Read an interview with the author about the book here. The first chapter is available here (pdf). In it, he argues:
Forgetting plays a central role in human decisionmaking. It lets us act in time, cognizant of, but not shackled by, past events. Through perfect memory we may lose a fundamental human capacity—to live and act firmly in the present. … Forgetting is not just an individual behavior. We also forget as a society. Often such societal forgetting gives individuals who have failed a second chance. … our society accepts that human beings evolve over time, that we have the capacity to learn from past experiences and adjust our behavior.

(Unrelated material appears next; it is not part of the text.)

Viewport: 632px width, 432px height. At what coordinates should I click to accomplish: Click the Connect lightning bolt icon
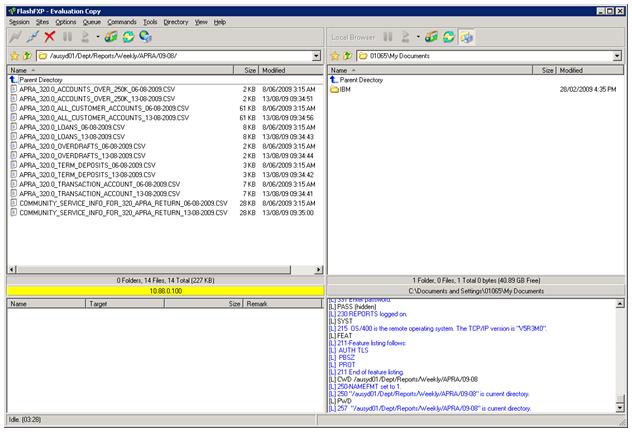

As a consequence, to “reinstate the default of forgetting”, he argues that a combination of law and software would cause data to expire, unless a human specifically chose retention instead. It’s a provocative, if utopian, ideal. I would like it to work, but I’m skeptical – for so long as there is not central internet regulation, there is no means to compel or police such an approach. Instead, in a discussion of an earlier version of Mayer-Schönberger’s argument, Danah Boyd argued that
.. the solution is not to fight the ubiquity of memory but to adapt. “No amount of structural intervention is going to combat this,” Boyd says. “People, particularly younger people, are going to come up with coping mechanisms. That’s going to be the shift, not any intervention by a governmental or technological body.”
One of those coping mechanisms:
So really the answer is not that the Internet should forget, or that Google shouldn’t remember all these details. The answer is that as a society we need to be better at making judgements and be a bit more forgiving at times.